Lo curioso es que, en esta ocasión, la mera mención de la palabra apocalipsis no ha provocado la correspondiente sonrisa indolente entre sus continentales señorías, siempre dispuestas a presumir de agnosticismo, o sea, de ignorancia. Se lo han tomado muy en serio y todos los agoreros, también.

Y es que el pánico se ha impuesto en toda la humanidad tras el seísmo nipón. Y tampoco hubiera tenido el efecto logrado si no fuera por la convicción, apenas dicha en voz alta de que vivimos un fin de ciclo, aunque no sepamos de qué fin se trata.

A esto colabora mi teoría de los gases, esto es: el hombre es un ser moral y la inmoralidad que reina en el mundo actual -lo que los cristianos llamamos pecado- ha alcanzado tal concentración de gas en la atmósfera que amenaza con estallar. Ríanse ustedes del efecto invernadero: no hay gas más letal que la corrupción. Y cuando se concentra acaba por estallar. En titulares: nadie sabe lo que va a pasar pero todo el mundo presiente que va a pasar algo, y muy gordo.

Dicho esto, los alemanes, y el señor comisario es alemán, se han metido en un charco ellos solitos -y es charco con alambrada- al condenar a la energía nuclear, que no deja de ser uno de los mayores logros científicos de la humanidad, que, como todo, tiene sus riegos. Y es que porque la vida no es más que eso: riesgo. La vida es estupenda, formidable, pero conlleva riesgos, como todo lo formidable, incluido el riesgo de no poder respirar al momento siguiente. En suma, ocurre que  el hombre actual está muerto de miedo, el pánico le paraliza y le incapacita para pensar. Y las prevenciones, las prevenciones alemanas, no hacen sino aumentar el miedo y confundirlo todo, hasta el fin del mundo, que por supuesto llegará. Lo dice la Iglesia, la única que ha logrado proporcionar una explicación coherente sobre el inicio del mundo, la misma que ha prometido un final, aunque no lo ha fechado.

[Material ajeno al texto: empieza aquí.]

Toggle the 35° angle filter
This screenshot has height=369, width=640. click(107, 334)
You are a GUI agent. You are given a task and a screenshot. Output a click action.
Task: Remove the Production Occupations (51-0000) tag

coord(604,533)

Paralizar la energía nuclear no paralizaría el potencial riesgo nuclear, que se conjuraría mejor si los gobiernos decidieran prescindir del armamento nuclear, una central nuclear no es una bomba, pero en el actual estado de cosa se interpreta exactamente así, porque el miedo es irracional y caprichoso.

Lo que debería provocar miedo no son las obras de los hombres, por ejemplo, la energía nuclear, sino las obras de Dios, los tsunami, ante los que la ciencia humana se revela imposible, y contra la naturaleza sólo podemos defendernos invocando a su Creador, el único capaz de dominarla. A Oettinger le faltó eso: pedir confianza en Dios. Pero no quedaría bien que un político hablara de Dios, eso sería... políticamente incorrecto, así que ha decidido referirse directamente al apocalipsis... que es un libro del canon.

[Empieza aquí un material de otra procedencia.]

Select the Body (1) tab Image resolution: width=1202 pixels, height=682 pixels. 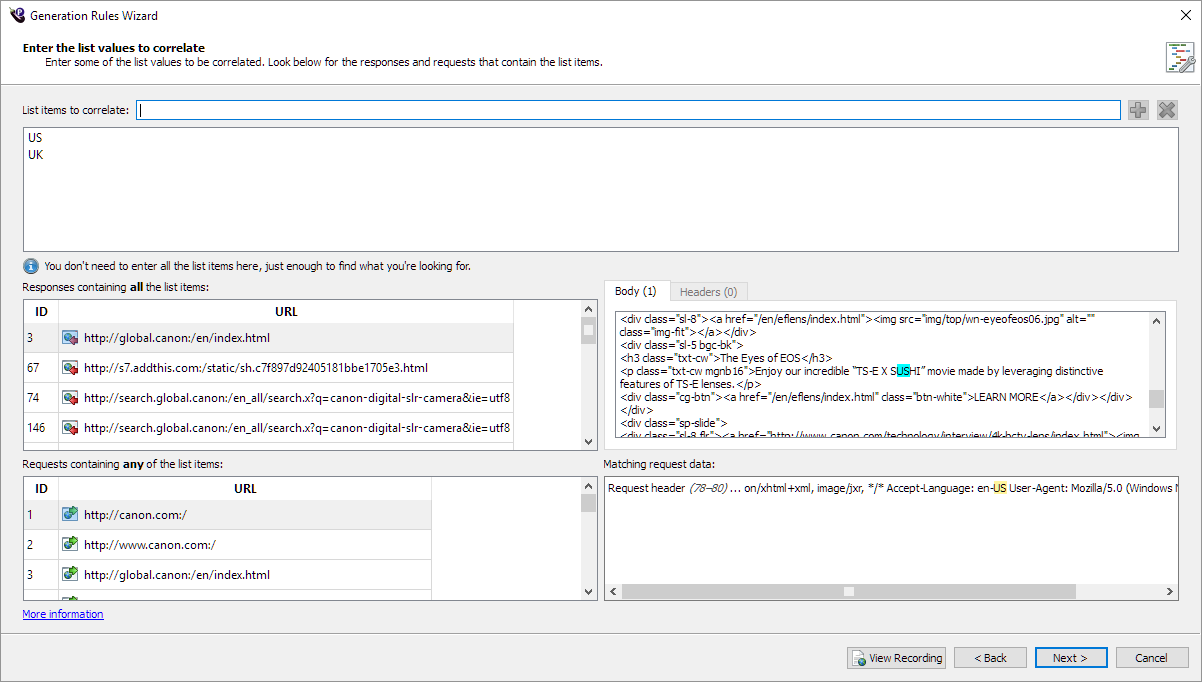tap(635, 291)
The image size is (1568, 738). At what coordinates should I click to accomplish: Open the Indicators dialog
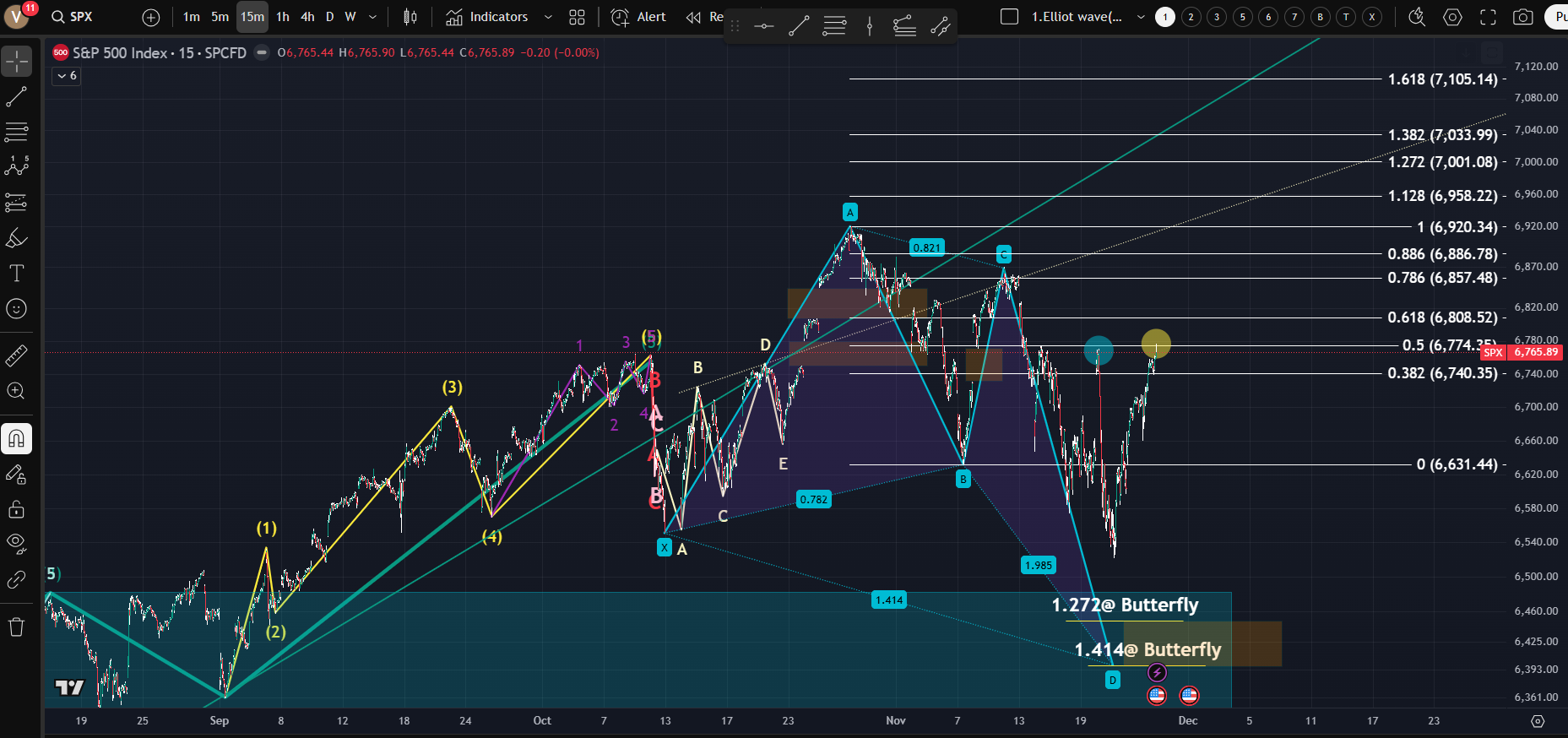coord(487,17)
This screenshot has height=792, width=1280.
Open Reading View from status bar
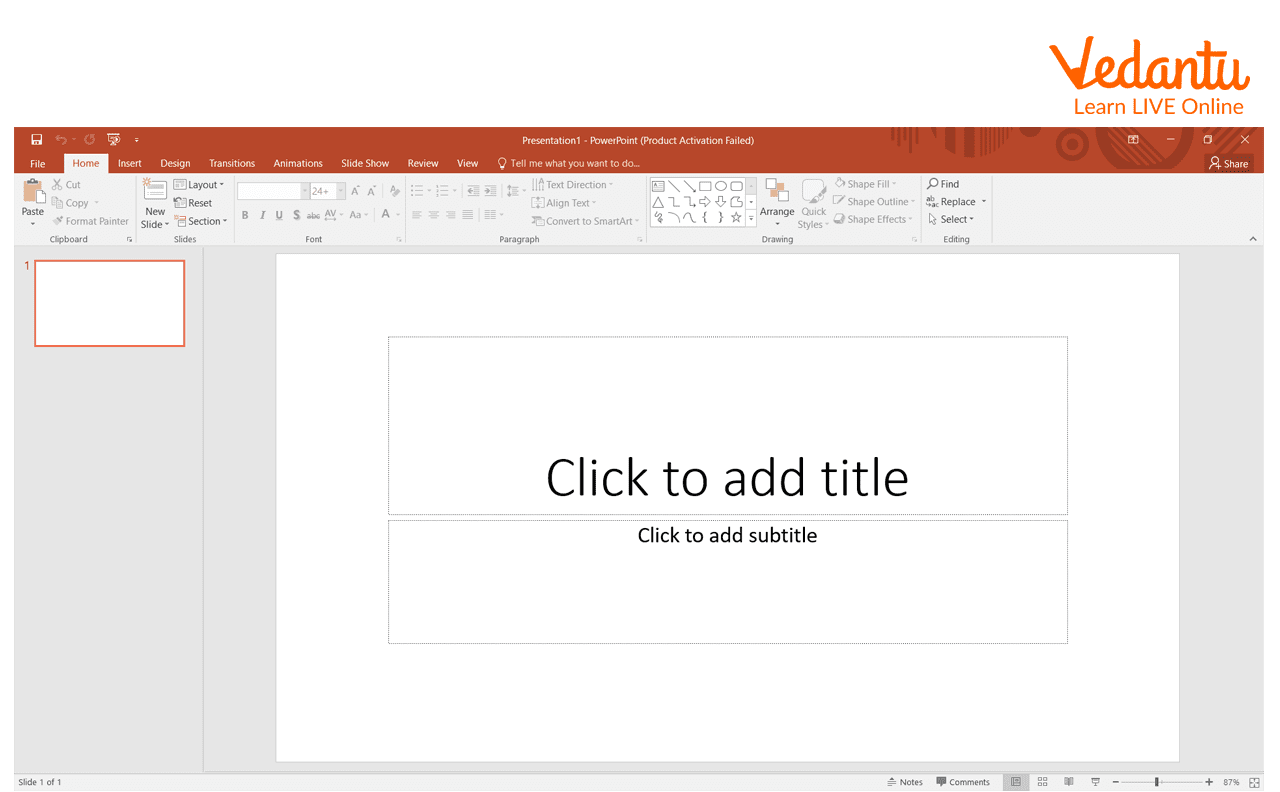coord(1069,782)
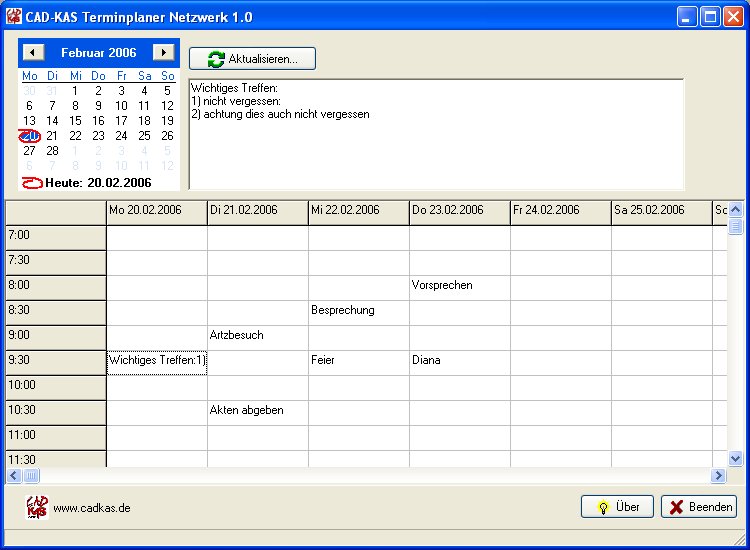The image size is (750, 550).
Task: Open the Über info dialog
Action: tap(616, 507)
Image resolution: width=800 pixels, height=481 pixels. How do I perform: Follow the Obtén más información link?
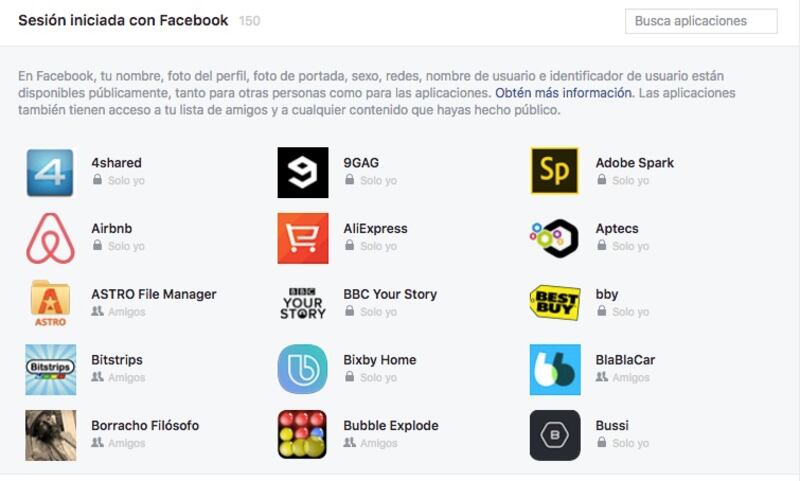pos(563,93)
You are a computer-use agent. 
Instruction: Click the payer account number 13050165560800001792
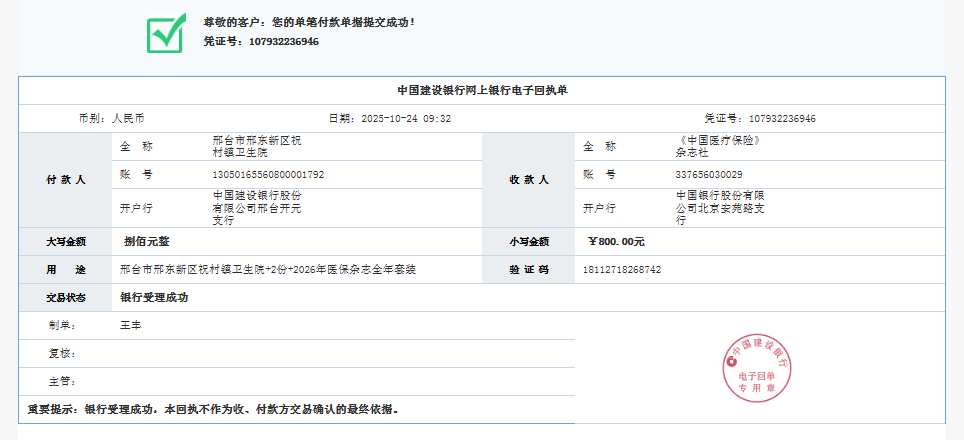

Ninguna prevención humana, ninguna media de seguridad sirve ante el pánico al átomo, sólo la seguridad que proporcionan la confianza en Cristo y en sus mandatos, especialmente el de la solidaridad, o sea la caridad, con el que sufre, en el presente caso, con los japoneses. O sea, el viejo refrán español: a Dios rogando y con el mazo dando. Porque abandonarse en manos de Dios no significa abandonar las tareas de los hombres.

Juan Pablo II comenzó su pontificado en 1978 con esas palabras: No tengáis miedo. Hablaba de confianza en la misericordia de Dios. Hablaba de Fukushima.